All of these devilish details sound correct to me, and the BI world has been dealing with them for years now.  If the Big Data world thought itself immune, that could only be due to the clouded vision arising from a technology hype cycle.  Once you get beyond the gee-whiz stage, formidable problems can no longer escape focus.

Data Analysis and Visualization
Rainstor, Pervasive, MapR and Progress DataDirect were not the only industry players who sent me predictions.  I also received some pontifications from marketing analytics-focused BlueKai and iOS data visualization vendor Roambi.  The predictions form each of these companies were somewhat self-serving, and yet consistent with the theme of customers getting more sophisticated and dealing with issues that arise consequentially.

For example, Roambi says "Businesses are finding that half of their business data is not accessible for easy review, affecting decision-making and accuracy of projections."  And Omar Tawakol, CEO of BlueKai, says that "forward-thinking brands will…re-evaluate their agency based on ability to identify ways to maximize the use of cross channel audience data and to measure data effectiveness and ROI beyond media performance."

Down with Complexity
My take on where Big Data technology is going  comes down to two themes: a lessening dependency on MapReduce and a pushing down of Hadoop deeper into the enterprise software stack. 

By the lessening dependency on MapReduce, I mean to say that products like Cloudera’s Impala, and Microsoft’s PolyBase, which bypass MapReduce and work directly against data stored in Hadoop’s Distributed File System (HDFS) will gain momentum. 

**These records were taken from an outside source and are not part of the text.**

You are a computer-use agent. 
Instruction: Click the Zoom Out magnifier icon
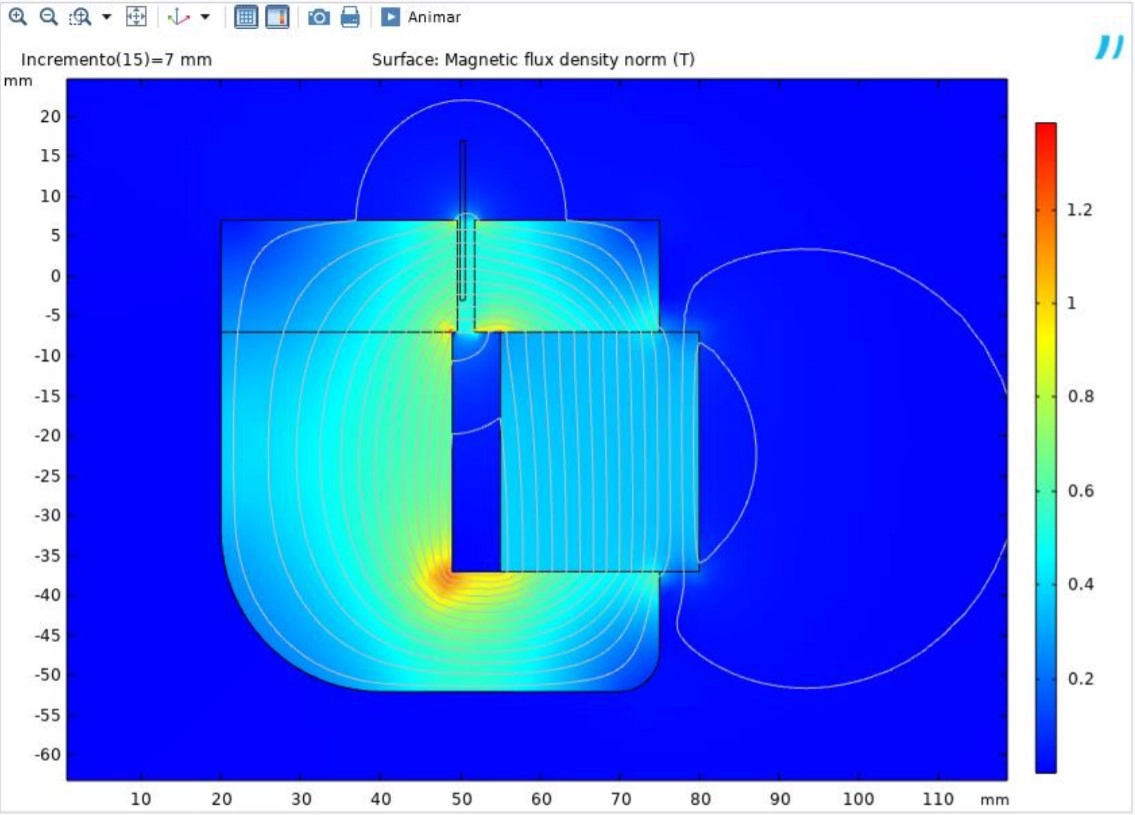coord(48,17)
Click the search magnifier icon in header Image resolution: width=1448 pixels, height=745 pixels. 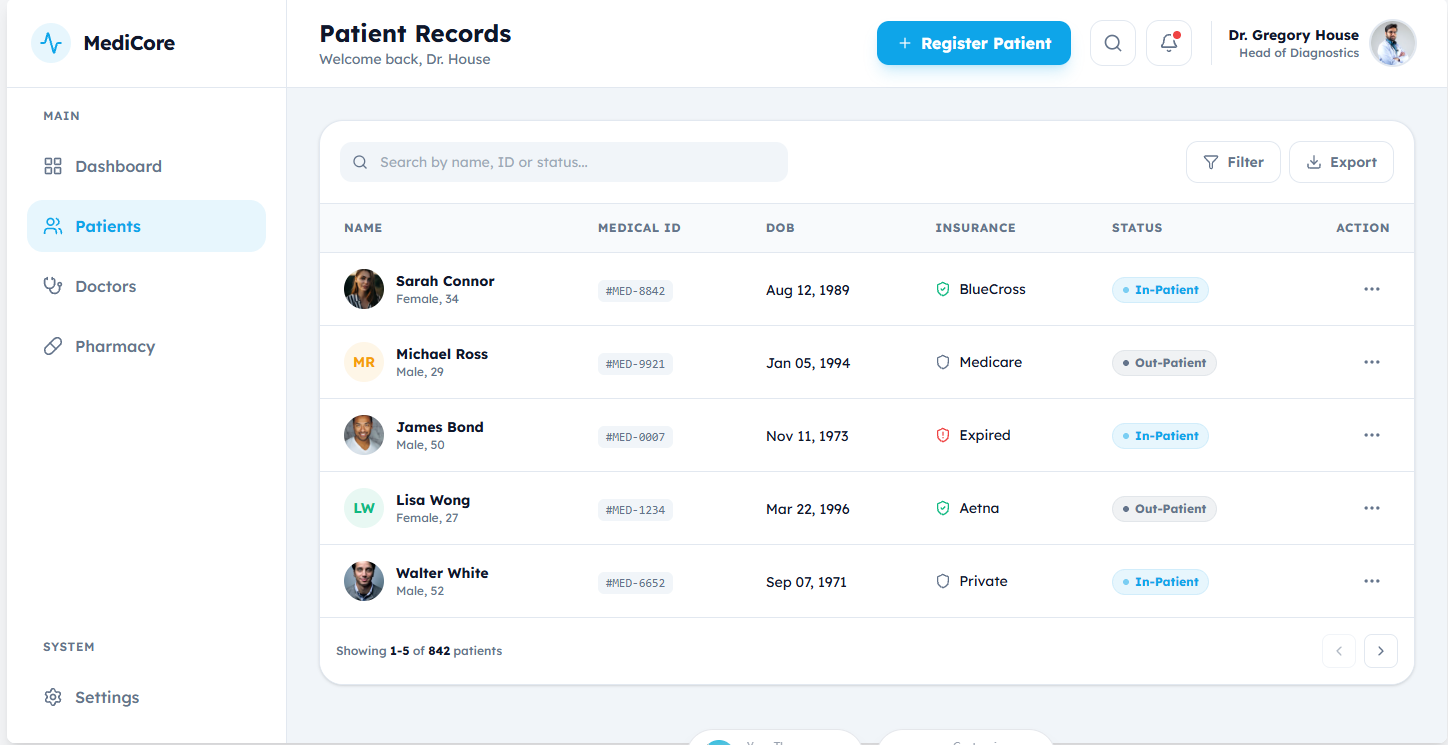1112,43
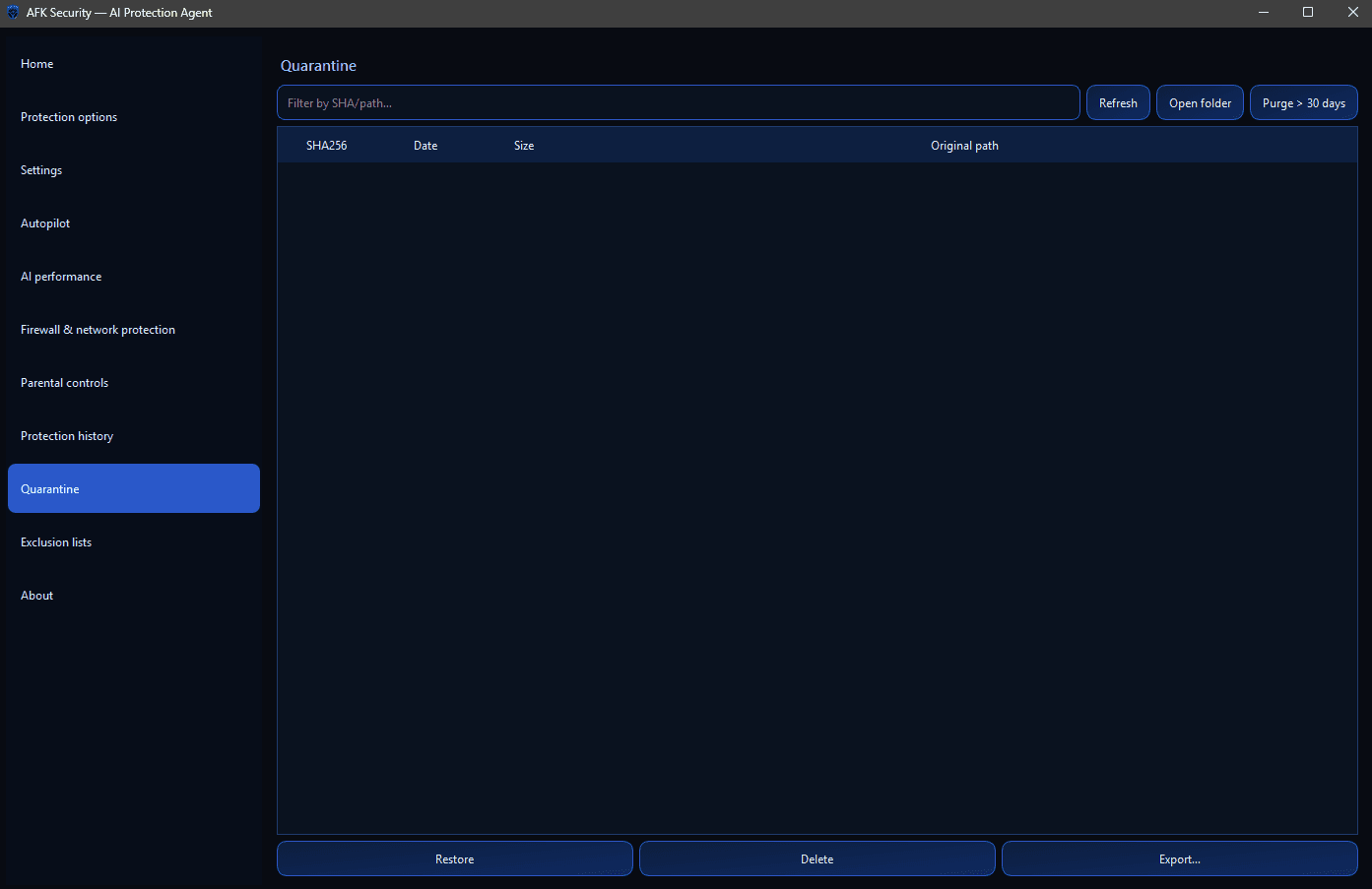View Protection history
The height and width of the screenshot is (889, 1372).
click(x=66, y=435)
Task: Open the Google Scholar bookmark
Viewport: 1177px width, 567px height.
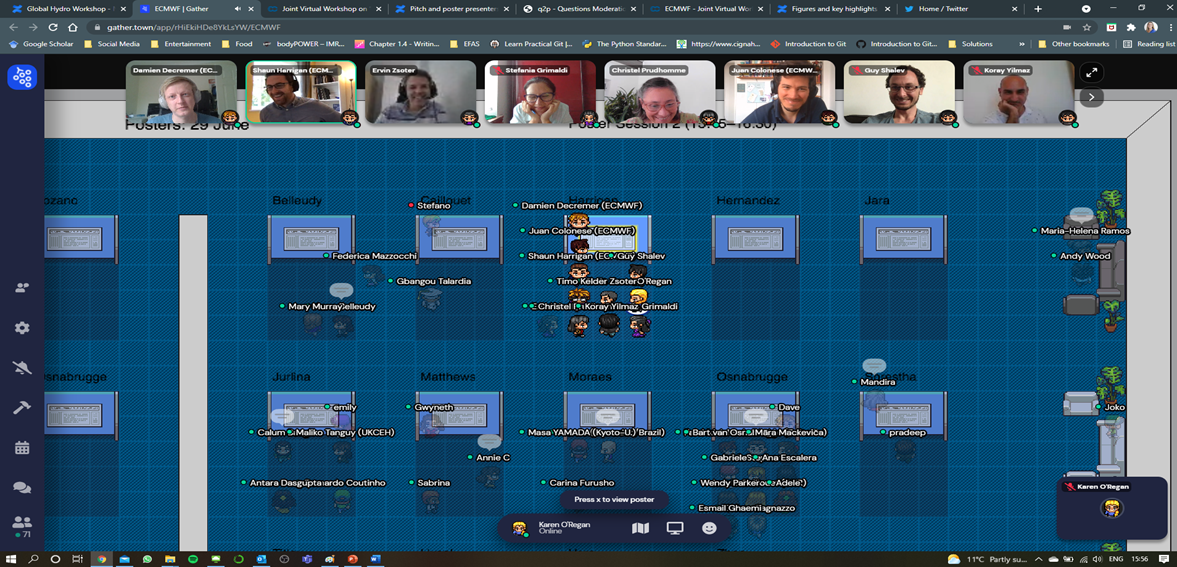Action: [41, 44]
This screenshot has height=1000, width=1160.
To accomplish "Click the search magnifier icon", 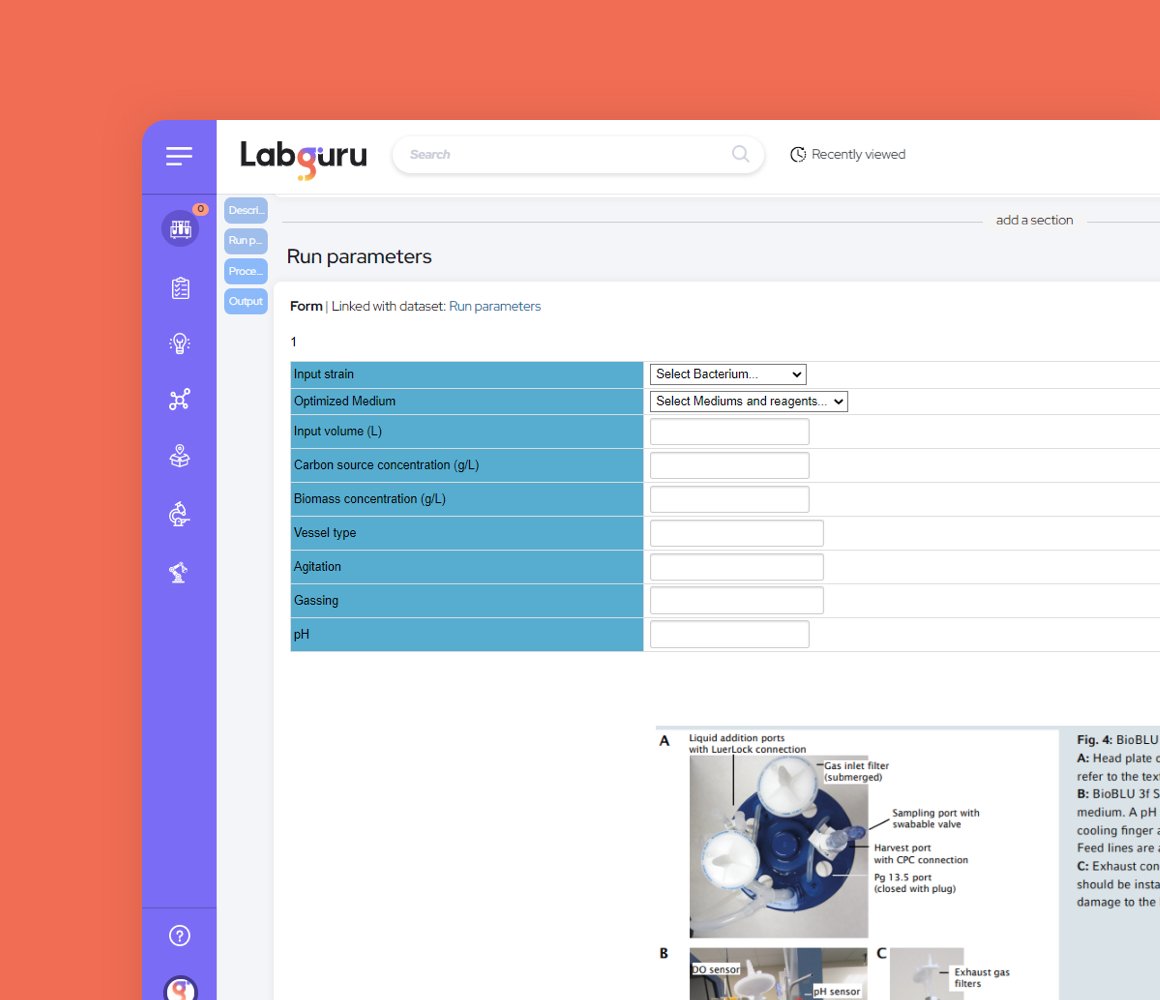I will [740, 154].
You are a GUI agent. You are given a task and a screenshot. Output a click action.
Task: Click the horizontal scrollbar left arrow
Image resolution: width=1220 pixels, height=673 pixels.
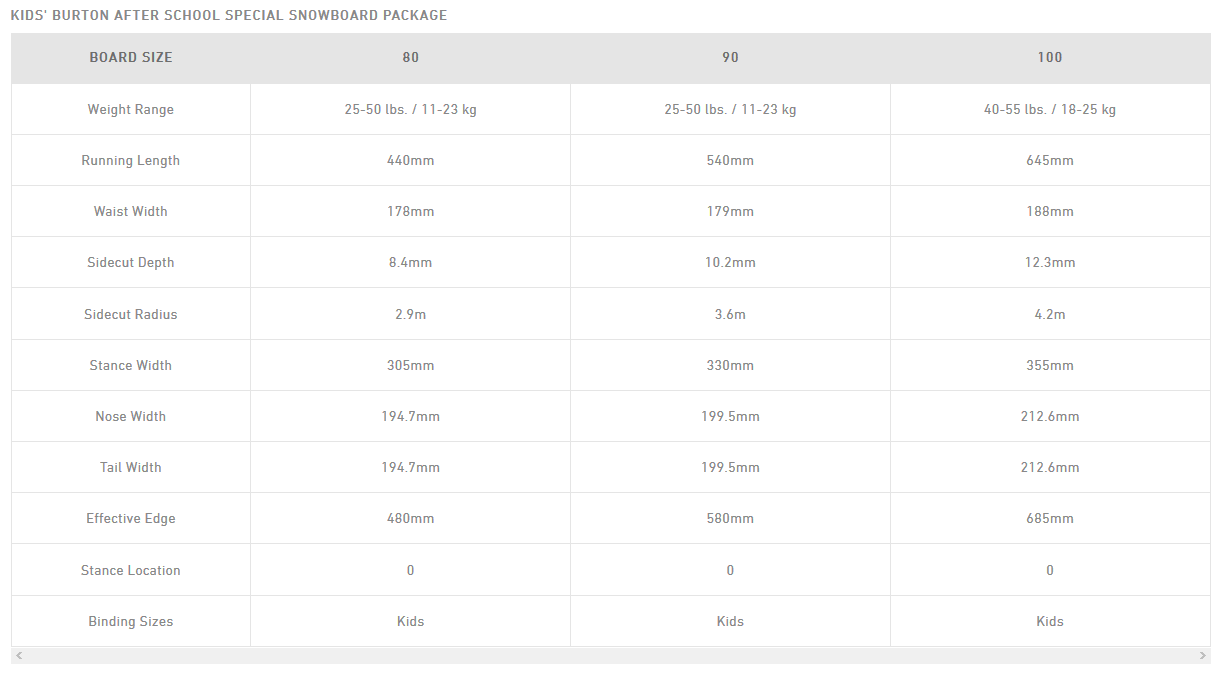click(19, 656)
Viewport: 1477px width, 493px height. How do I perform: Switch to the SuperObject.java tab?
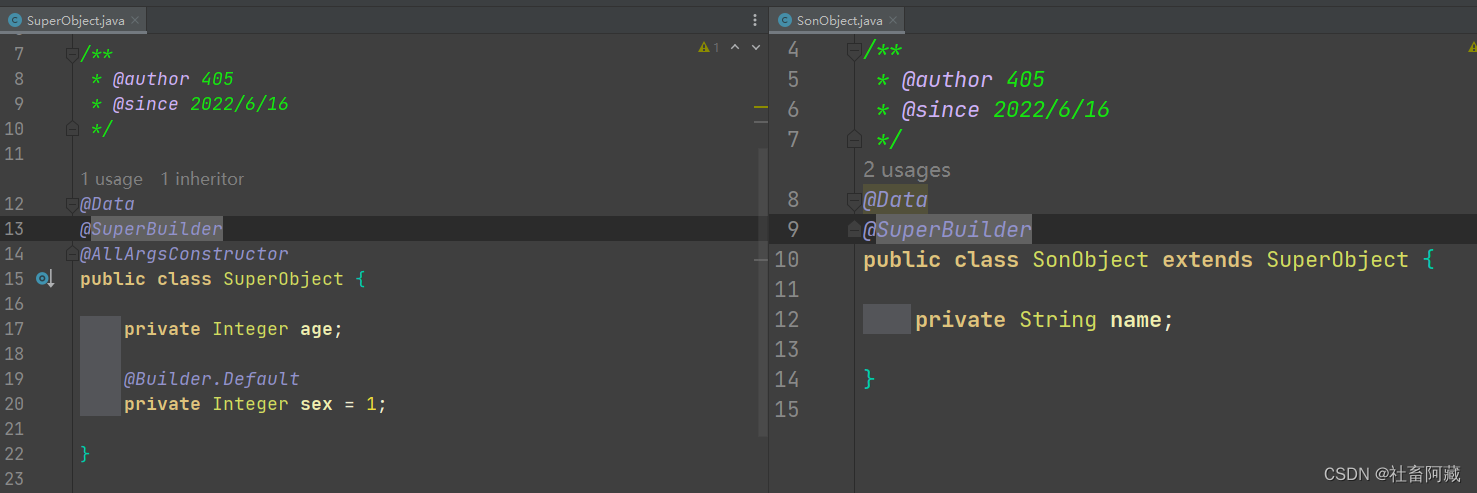pyautogui.click(x=75, y=20)
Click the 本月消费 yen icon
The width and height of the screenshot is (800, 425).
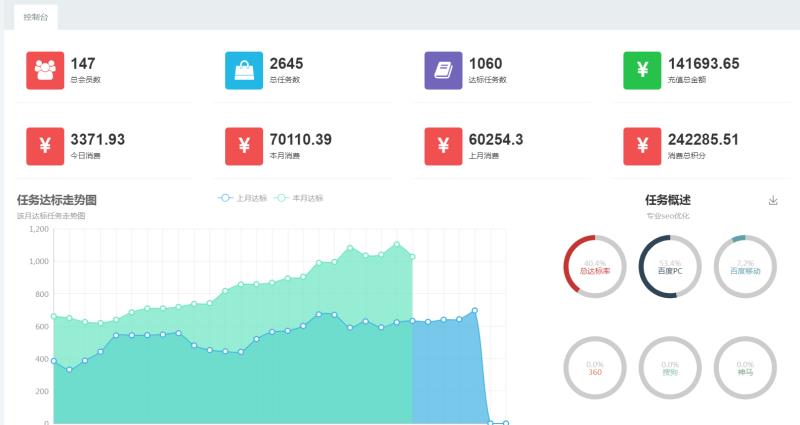click(x=244, y=146)
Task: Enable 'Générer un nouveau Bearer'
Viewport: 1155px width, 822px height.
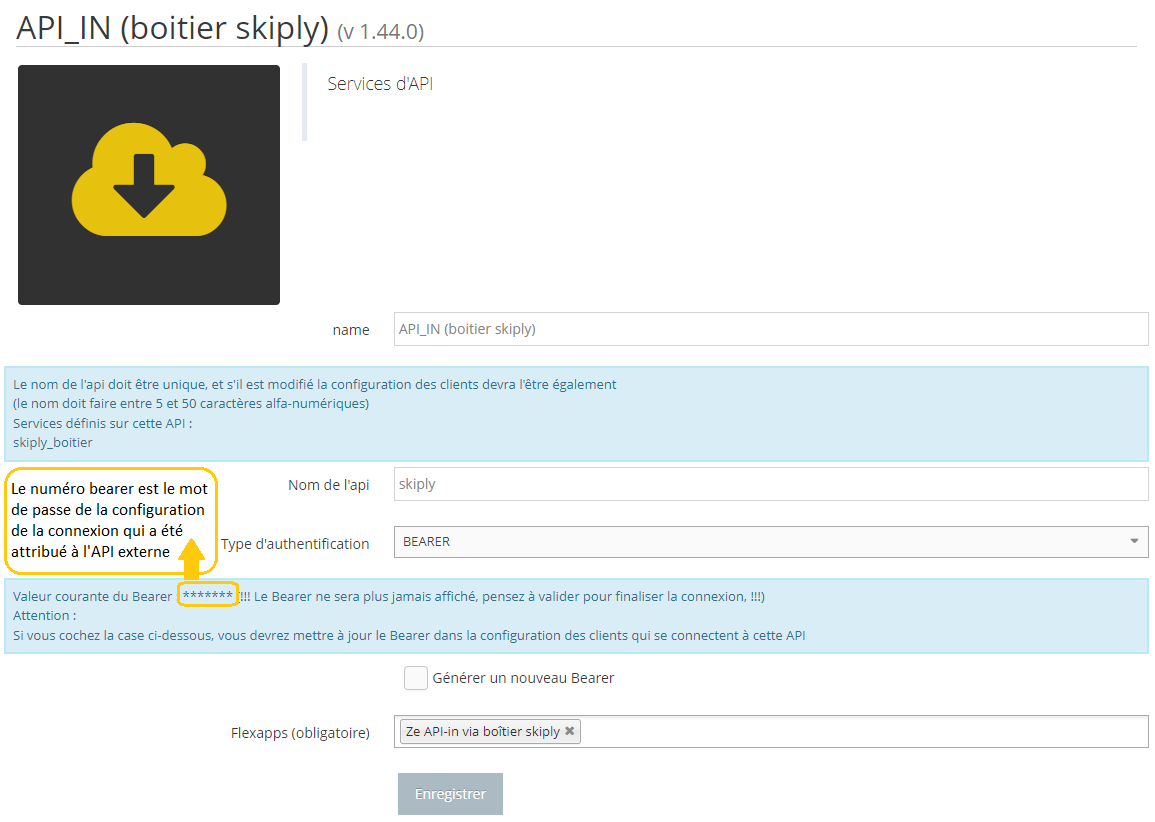Action: coord(415,678)
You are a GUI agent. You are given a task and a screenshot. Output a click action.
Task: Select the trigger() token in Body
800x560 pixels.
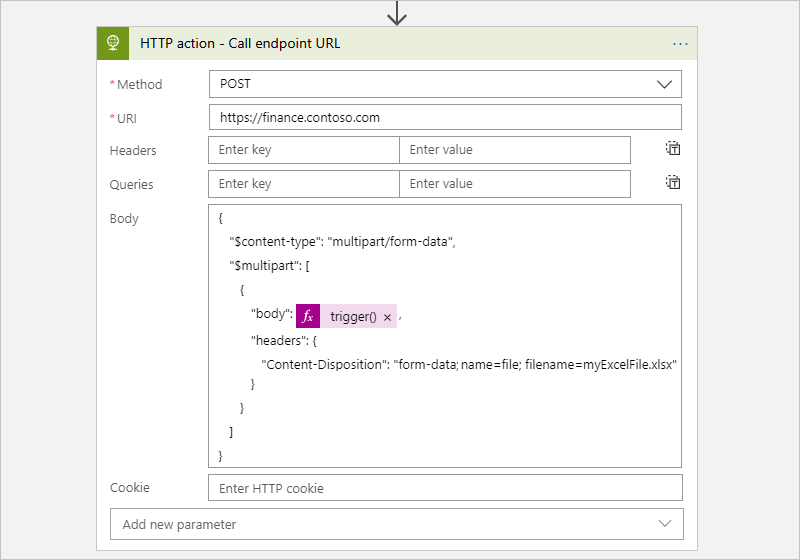pos(353,317)
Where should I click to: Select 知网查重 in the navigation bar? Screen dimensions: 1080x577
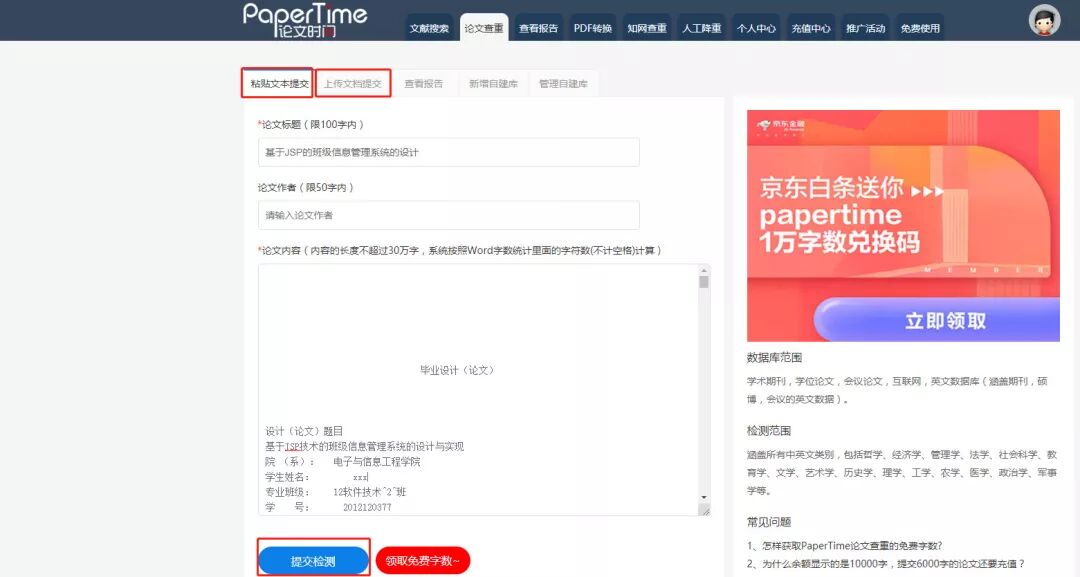[x=647, y=28]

MapR’s prediction about the continued rise of SQL-based tools aligns well with this, as does another prediction from Pervasive that "YARN [Yet Another Resource Negotiator] changes the Hadoop game."  Pervasive explains that "YARN allows running not only MapReduce applications [on Hadoop] but multiple other application types as well."

And what do I mean by my prediction that Hadoop will be pushed deeper into the software stack?  Simply that (a) Hadoop has gained such significant adoption that it has in effect become an industry standard and that (b) standards tend to become the foundation of higher-valued software tools, rather than tools in their own right.  As such, I think we’ll see more BI and analytics tools integrate Hadoop’s functionality internally, and that our dependency on specialists who work with Hadoop directly will diminish.

Looking Forward
I’m excited to enter the second calendar year of Big on Data and seeing which of these predictions turns out to be correct.